Stem Cell Funding Order Survives Legal Challenge

     (CN) – The 4th Circuit upheld an executive order to ease the Bush administration’s strict restrictions on federal funding for stem cell research.

     The National Organization for Embryonic Law, Nightlight Christian Adoptions and eight parents of children adopted as frozen embryos challenged President Barack Obama’s 2009 order, which also issued new stem cell research guidelines for the National Institutes of Health.
     The consolidated action named frozen human embryo Mary Scott Doe as lead plaintiff in a “class” of other embryos.
     Acknowledging the “sensitivity of the underlying issue and respect the sincerity of arguments on all sides of the question,” the federal appeals panel in Richmond, Va., refused to reverse a Maryland federal judge’s decision to throw out the claims.
     The plaintiffs argued that the executive order exposed the embryos to the risk of being, in the words of the court’s opinion, “reduced to embryonic stem cells,” and that they had established standing to assert their constitutional rights.

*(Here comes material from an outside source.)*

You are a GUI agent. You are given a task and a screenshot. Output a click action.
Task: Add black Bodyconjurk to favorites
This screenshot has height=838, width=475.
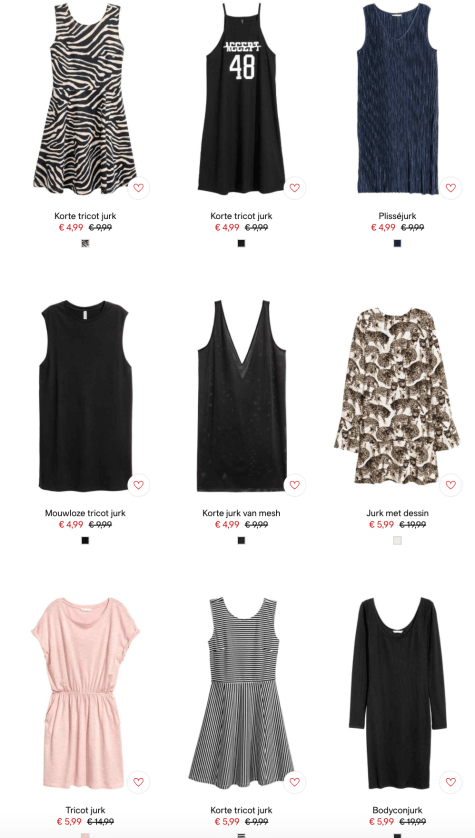[450, 782]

     But Judge Harvie Wilkinson, writing for the three-judge panel, said that argument was “insufficient” because the plaintiffs could not show how all the frozen embryos were personally harmed.
     “The complaint does not identify any of the named plaintiff’s particularized characteristics,” the ruling states. “Instead, it leaves us only with questions such as whether the embryo will ever be used for research and whether that research will be funded by the National Institutes of Health.
     “We have no idea under what terms the named plaintiff embryo was donated or stored or what its status even is,” Wilkinson added. “In the absence of answers, the chosen appellation of Mary Scott Doe could equally designate any member of an amorphous frozen embryo class.”
     The plaintiffs also argued that an influx of federal funds might sway women to donate their embryos for research, causing additional harm.
     Wilkinson, however, was not persuaded, noting that “the complaint provides no basis to conclude that the named plaintiff in particular will be part of the subset that suffers any injury at all, much less an injury due to the challenged government policy.”
     The court also rejected the idea that parents of the frozen embryos, or those considering adoption, were at risk of injury in the future.
     “The plaintiff parents here did not allege that they have already tried and failed to adopt embryos, nor do they allege any concrete plans for future adoption, so the possibility that they will never suffer the alleged injury looms too large,” Wilkinson wrote.
     Characterizes the complaint as a “policy dispute” over Obama’s executive order, the ruling states that siding with the plaintiffs would transform the federal courts into “political organs.”
     “We do not doubt for a moment the sincerity of those who oppose, as well as those who support, the revised NIH funding guidelines,” Wilkinson wrote, referring to the National Institutes of Health. “But depth of conviction, while admirable, cannot serve to displace the courts’ own deep attachment to the law.”